Ce ne sont pas les leaders de l'opposition qui y changeront quoi que ce soit. Ils espèrent que la population se satisfera du départ de Chevarnadze, mais ils entendent poursuivre sa politique... qui était aussi la leur.

Ces "nouveaux" dirigeants se gardent de promettre une amélioration de son sort à la population. En revanche, ils la soûlent de propos va-t-en-guerre, promettant de restaurer l'unité du pays.

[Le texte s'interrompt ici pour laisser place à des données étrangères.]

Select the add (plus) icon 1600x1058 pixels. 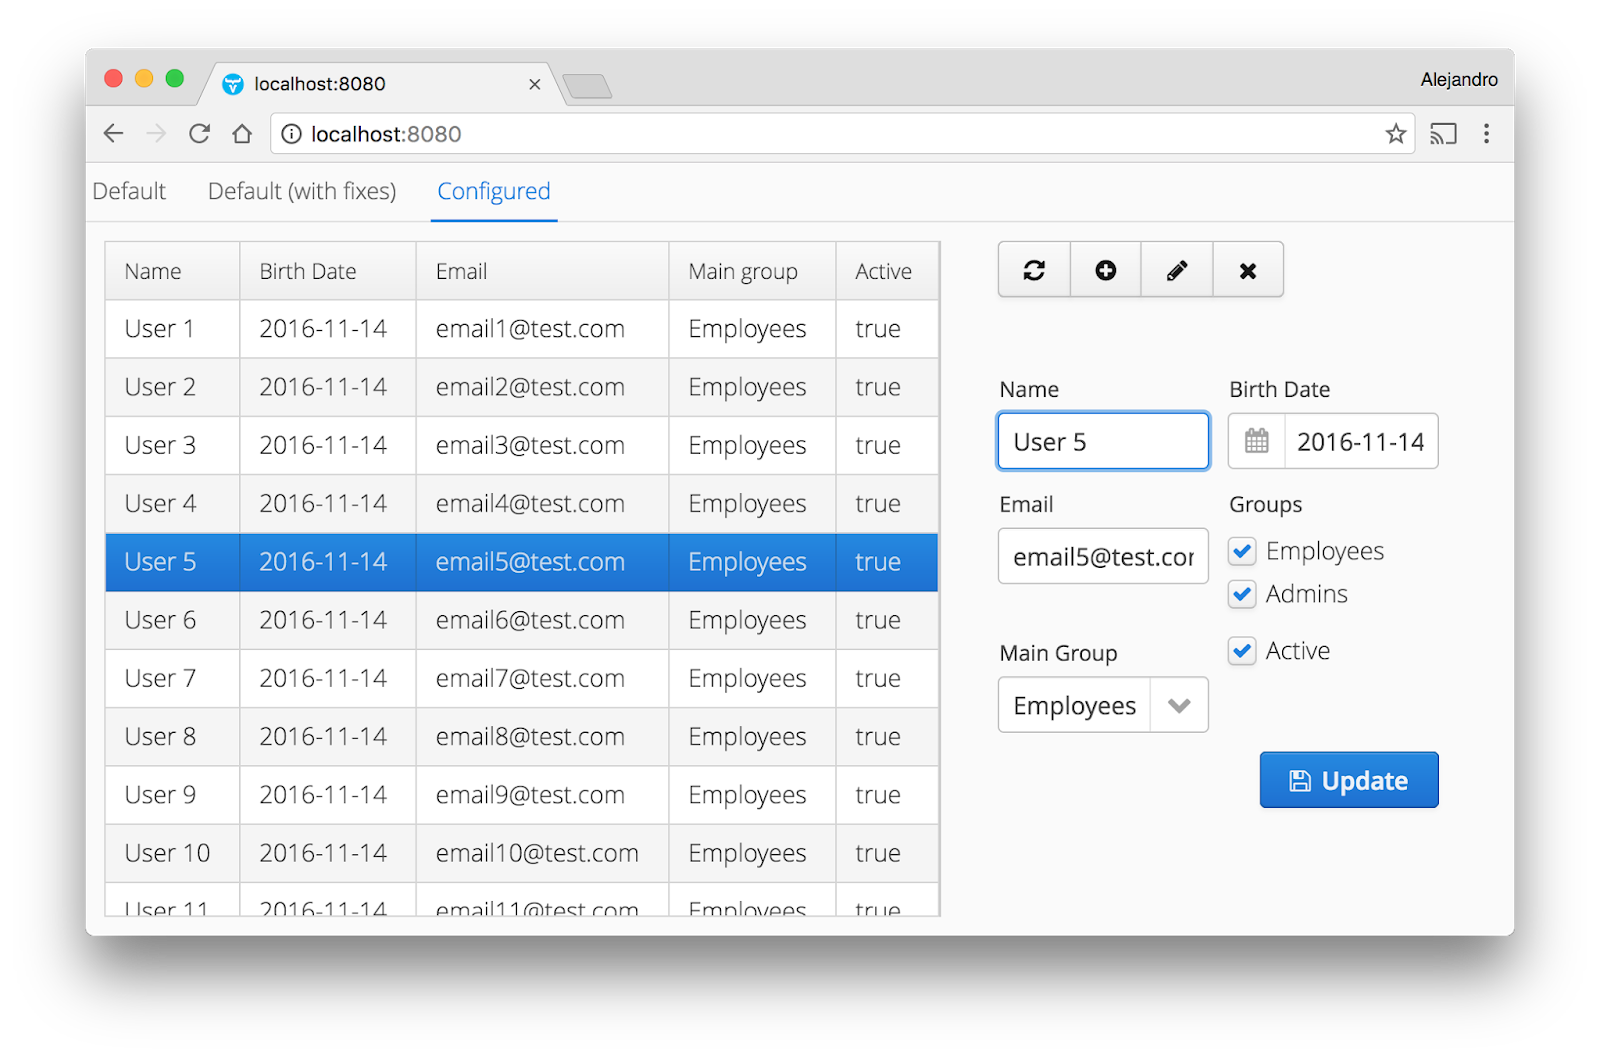pyautogui.click(x=1104, y=269)
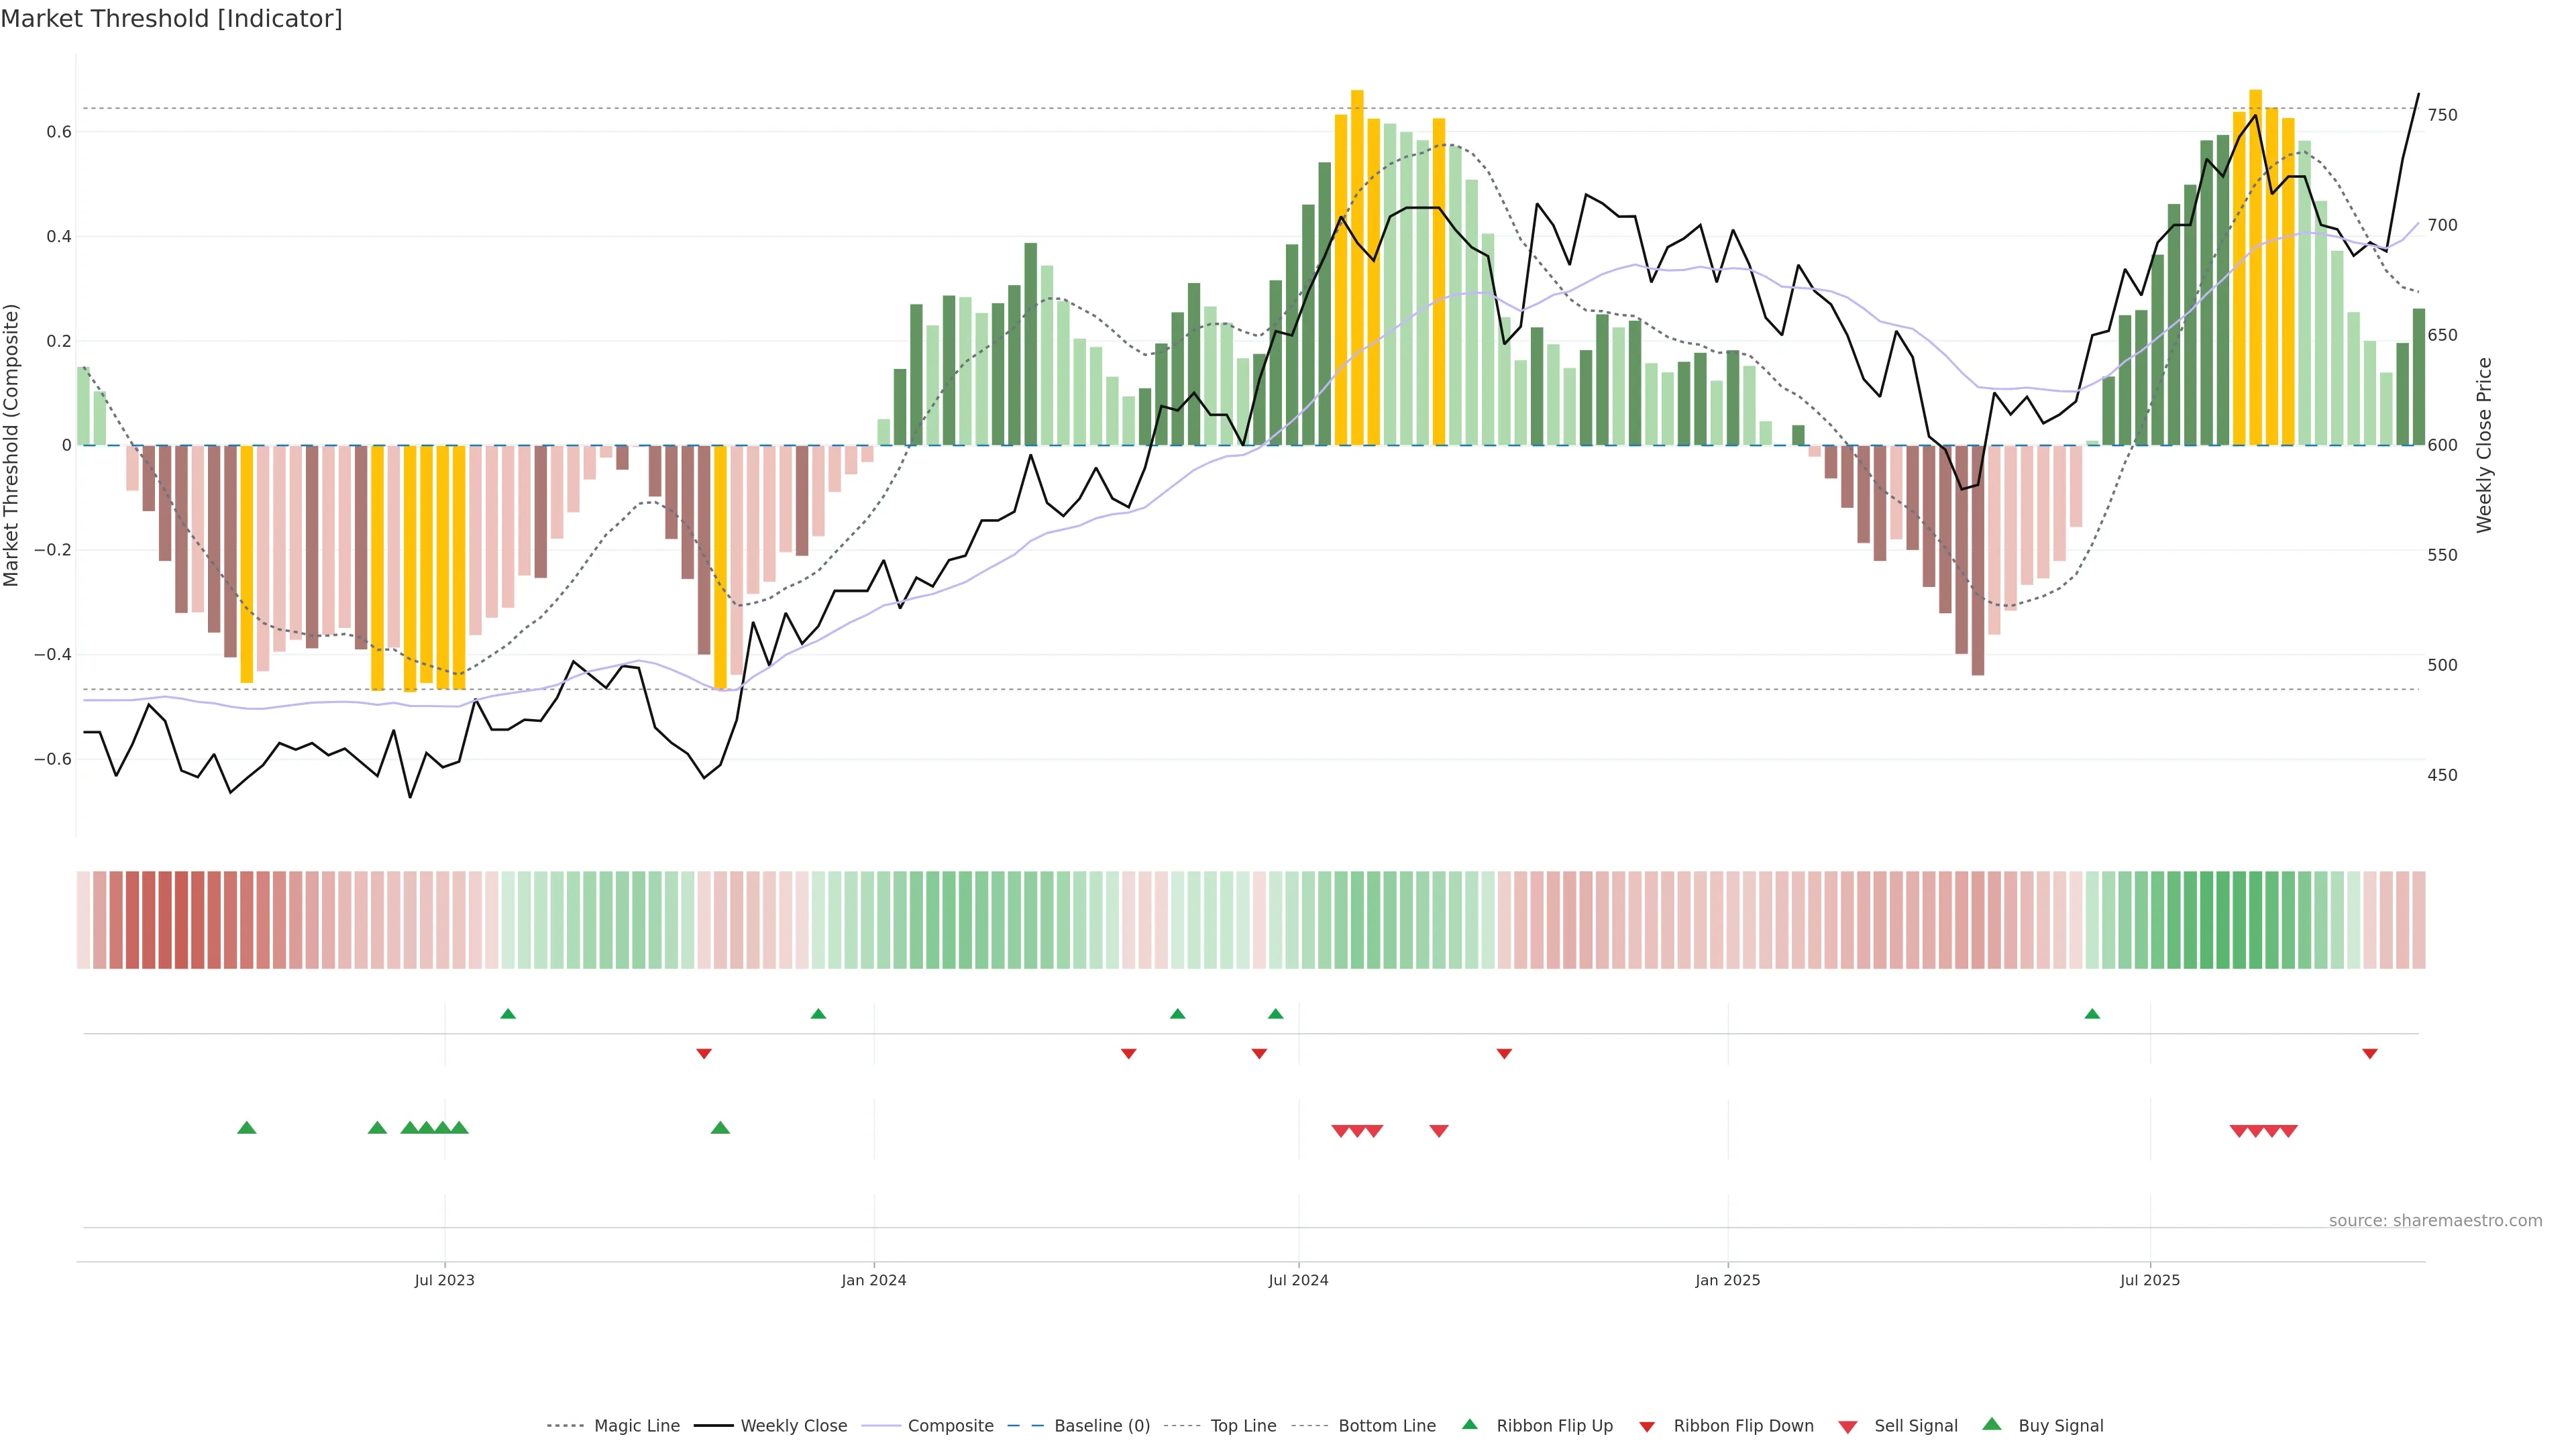Select the rightmost red ribbon flip down marker
The width and height of the screenshot is (2576, 1449).
point(2369,1053)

Depuis la fin de l'URSS, la Géorgie, comme d'autres ex-républiques soviétiques, mais à un degré plus poussé, reste la proie du séparatisme des chefs de la bureaucratie locale. Cela a provoqué la partition du pays avec l'indépendance de fait de trois de ses régions, dont les deux plus riches -l'Abkhazie et l'Adjarie, qui contrôlent les principaux ports- et l'Ossétie du Sud. Il y a eu des affrontements meurtriers en Ossétie et une guerre de plusieurs années, avec des milliers de morts et des centaines de milliers de réfugiés, entre l'Abkhazie et Tbilissi.

Les déclarations des dirigeants actuels seront-elles suivi d'effet? À en juger par l'état de l'armée et le fait que la Russie soutient les provinces sécessionnistes, cela risquerait de déboucher sur un fiasco pour le pouvoir, comme quand Chevarnadze s'y était risqué. Mais, en lançant un appel à l'aide de l'Occident, les dirigeants géorgiens espèrent que celui-ci, et d'abord les États-Unis qui ont des "instructeurs" militaires sur place, les soutiendront. Car la Géorgie est devenue stratégique pour les États-Unis avec la construction, inachevée, d'un oléoduc qui y fera transiter le pétrole d'Azerbaïdjan sur lequel misent les grandes compagnies mondiales.

Cette "aide" de l'Occident serait d'abord à leurs propres compagnies et, une nouvelle fois, jetterait dans un chaos sanglant les peuples de ce Caucase du Sud qui s'enfonce dans un cauchemar sans fin depuis l'éclatement de l'URSS.